Boston Unscene

Following the peak of punk, from the late Seventies to early Eighties, hardcore hit Boston. "My most exciting time in Boston was definitely hardcore," Curtis of Taang! recalls. "People were more excited about it. Boston was the most unified city for music." That excitement generated greater continuity across genres. The shows Bob Fay of Sebadoh saw featured eclectic bills: "You had hardcore, so you'd get a bill and it would be like the Neats, Mission of Burma, dys and Jerry's Kids ‹ they really sort of thought about it. It may have been just a conscious capitalist thing to get a cross section of people." Things have changed: "Now," says Curtis, "you'd never see a hardcore band play with an alternative band."

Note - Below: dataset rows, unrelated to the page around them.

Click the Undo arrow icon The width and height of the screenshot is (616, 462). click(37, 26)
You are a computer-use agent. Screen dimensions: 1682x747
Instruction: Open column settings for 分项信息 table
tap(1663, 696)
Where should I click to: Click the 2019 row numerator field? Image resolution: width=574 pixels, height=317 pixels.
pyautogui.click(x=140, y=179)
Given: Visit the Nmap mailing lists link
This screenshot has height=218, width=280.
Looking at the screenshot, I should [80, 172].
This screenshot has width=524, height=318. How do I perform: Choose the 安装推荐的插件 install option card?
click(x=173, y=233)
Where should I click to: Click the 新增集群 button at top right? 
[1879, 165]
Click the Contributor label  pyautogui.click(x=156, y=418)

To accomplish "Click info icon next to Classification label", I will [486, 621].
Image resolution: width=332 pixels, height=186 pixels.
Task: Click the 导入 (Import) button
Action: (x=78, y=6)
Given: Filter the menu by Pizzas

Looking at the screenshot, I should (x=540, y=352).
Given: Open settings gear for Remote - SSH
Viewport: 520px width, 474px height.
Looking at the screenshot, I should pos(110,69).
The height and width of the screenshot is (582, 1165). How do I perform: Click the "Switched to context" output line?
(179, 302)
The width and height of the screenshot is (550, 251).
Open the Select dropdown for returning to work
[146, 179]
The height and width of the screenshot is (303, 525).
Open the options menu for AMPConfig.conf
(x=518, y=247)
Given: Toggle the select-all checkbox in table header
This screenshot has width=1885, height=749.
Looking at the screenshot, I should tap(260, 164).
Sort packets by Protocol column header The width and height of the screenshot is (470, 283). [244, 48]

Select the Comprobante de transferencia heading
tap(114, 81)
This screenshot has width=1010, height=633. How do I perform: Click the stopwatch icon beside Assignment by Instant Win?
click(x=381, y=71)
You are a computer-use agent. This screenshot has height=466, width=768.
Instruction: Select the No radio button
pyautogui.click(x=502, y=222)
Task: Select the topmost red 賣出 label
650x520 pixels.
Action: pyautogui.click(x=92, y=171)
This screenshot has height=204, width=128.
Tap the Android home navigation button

With the coinage of "alternative," local music and national money began holding hands behind the curtain, irrevocably altering the intent of some bands. "During the Volcano Suns time," Prescott claims, "the nature of this kind of music was changing because all of the sudden there was commercial potential. And when there is something you could aim for, people started aiming a little too consciously. When people are so conscious of who they can get signed to and how fast they can get popular, it effects the quality of the music." Bands don't stay afloat in isolation tanks, and the temptation of being paid to play music has become a factor in the high-decibel equation. Comparing the experience of her Washington, DC, band Autoclave and her current Boston-based Helium, Mary Timoney observes that in DC, "Their lifestyle is being in a band. Boston bands are more career-oriented."

The potential for a veritable label lottery jackpot looms large over Boston's unscene today, skewing perspectives out of proportion. "On a really small scale," reasons Bob Fay, "it's about presenting music that you love, that you wanna see out there. But for the most part, it's just appeasing a certain age group that will buy anything."